#### Text provided:

On 10 May 1994, Yasser Arafat declared in a Johannesburg mosque that the Oslo agreements were a modern version of the Treaty of Hudaybiyyah signed in the year 628 between Mohamed and the Kuraish tribe of Mecca (Mohamed signed this treaty for lack of better options, but once he grew in strength he broke the deal and killed his enemies). Then Environment Minister Yossi Sarid reacted angrily to Arafat’s Johannesburg speech: “Arafat [must] declare that the grave things he said in the Johannesburg mosque are null and void and that he is standing by the agreement with Israel” he warned.
Sarid’s demand, unfortunately, made no difference: the Labor-led government elected in 1992 turned the “peace process” into an end in itself, and Arafat knew he would get away with anything. As for the Israeli left, it progressively scared off the average voter with its rhetoric and deeds. Education Minister Shulamit Aloni missed no opportunity to ridicule Judaism and to offend tradition-minded Israelis. Chief Justice Aharon Barak declared that “the enlightened ones” should be granted the last word, via the Supreme Court, about ideological controversies. Sarid himself, as Education Minister in 2000, suggested adding Palestinian poet Mahmoud Darwish to the curriculum of Israeli schools.

(Items from a data source)
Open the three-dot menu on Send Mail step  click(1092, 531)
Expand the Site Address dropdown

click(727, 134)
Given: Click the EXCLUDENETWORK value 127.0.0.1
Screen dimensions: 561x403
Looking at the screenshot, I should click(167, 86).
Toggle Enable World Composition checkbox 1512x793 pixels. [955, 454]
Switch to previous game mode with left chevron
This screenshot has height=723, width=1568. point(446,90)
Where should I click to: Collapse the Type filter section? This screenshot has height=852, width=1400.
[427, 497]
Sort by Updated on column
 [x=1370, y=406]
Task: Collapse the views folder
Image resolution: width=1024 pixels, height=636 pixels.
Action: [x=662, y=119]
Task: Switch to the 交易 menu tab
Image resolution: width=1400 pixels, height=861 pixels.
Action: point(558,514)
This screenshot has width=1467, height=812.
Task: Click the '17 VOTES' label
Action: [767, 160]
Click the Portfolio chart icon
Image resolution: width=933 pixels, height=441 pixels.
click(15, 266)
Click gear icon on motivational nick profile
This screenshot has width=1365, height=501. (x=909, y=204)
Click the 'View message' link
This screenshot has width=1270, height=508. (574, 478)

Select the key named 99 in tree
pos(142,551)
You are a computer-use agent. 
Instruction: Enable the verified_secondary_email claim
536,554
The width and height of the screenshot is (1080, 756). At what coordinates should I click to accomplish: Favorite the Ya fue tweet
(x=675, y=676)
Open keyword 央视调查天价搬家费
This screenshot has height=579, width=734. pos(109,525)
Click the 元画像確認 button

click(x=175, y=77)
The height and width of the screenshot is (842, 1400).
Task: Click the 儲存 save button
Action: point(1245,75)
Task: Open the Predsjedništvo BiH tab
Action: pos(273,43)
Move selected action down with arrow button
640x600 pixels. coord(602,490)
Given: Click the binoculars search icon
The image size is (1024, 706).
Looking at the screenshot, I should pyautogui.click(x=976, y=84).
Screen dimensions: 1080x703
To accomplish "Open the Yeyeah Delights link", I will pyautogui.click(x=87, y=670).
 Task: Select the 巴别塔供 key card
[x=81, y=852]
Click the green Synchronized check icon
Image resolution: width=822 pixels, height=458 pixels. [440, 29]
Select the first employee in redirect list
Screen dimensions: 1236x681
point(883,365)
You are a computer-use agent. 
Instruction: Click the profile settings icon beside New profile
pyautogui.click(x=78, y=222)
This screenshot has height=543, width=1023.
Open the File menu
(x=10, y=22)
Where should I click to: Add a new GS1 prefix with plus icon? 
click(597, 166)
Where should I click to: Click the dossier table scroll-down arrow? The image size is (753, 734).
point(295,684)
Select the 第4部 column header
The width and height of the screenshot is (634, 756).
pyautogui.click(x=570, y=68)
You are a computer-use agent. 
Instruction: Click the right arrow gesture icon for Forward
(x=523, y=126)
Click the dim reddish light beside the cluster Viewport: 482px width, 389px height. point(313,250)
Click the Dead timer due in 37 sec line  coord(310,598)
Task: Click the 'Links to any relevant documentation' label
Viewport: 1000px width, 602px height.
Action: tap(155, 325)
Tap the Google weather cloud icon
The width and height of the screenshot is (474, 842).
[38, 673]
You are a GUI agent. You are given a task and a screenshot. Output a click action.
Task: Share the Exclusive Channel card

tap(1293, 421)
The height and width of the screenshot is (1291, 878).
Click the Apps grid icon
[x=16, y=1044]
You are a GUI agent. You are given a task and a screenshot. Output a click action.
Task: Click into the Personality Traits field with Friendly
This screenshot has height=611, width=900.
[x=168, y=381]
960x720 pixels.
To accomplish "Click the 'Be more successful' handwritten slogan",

#### Exercise objective:
Could you reproduce the whole text on the Oslo agreements and Arafat's Johannesburg speech word for word? The items can be set aside; nothing here requires them.

#### Task output:
On 10 May 1994, Yasser Arafat declared in a Johannesburg mosque that the Oslo agreements were a modern version of the Treaty of Hudaybiyyah signed in the year 628 between Mohamed and the Kuraish tribe of Mecca (Mohamed signed this treaty for lack of better options, but once he grew in strength he broke the deal and killed his enemies). Then Environment Minister Yossi Sarid reacted angrily to Arafat’s Johannesburg speech: “Arafat [must] declare that the grave things he said in the Johannesburg mosque are null and void and that he is standing by the agreement with Israel” he warned.
Sarid’s demand, unfortunately, made no difference: the Labor-led government elected in 1992 turned the “peace process” into an end in itself, and Arafat knew he would get away with anything. As for the Israeli left, it progressively scared off the average voter with its rhetoric and deeds. Education Minister Shulamit Aloni missed no opportunity to ridicule Judaism and to offend tradition-minded Israelis. Chief Justice Aharon Barak declared that “the enlightened ones” should be granted the last word, via the Supreme Court, about ideological controversies. Sarid himself, as Education Minister in 2000, suggested adding Palestinian poet Mahmoud Darwish to the curriculum of Israeli schools.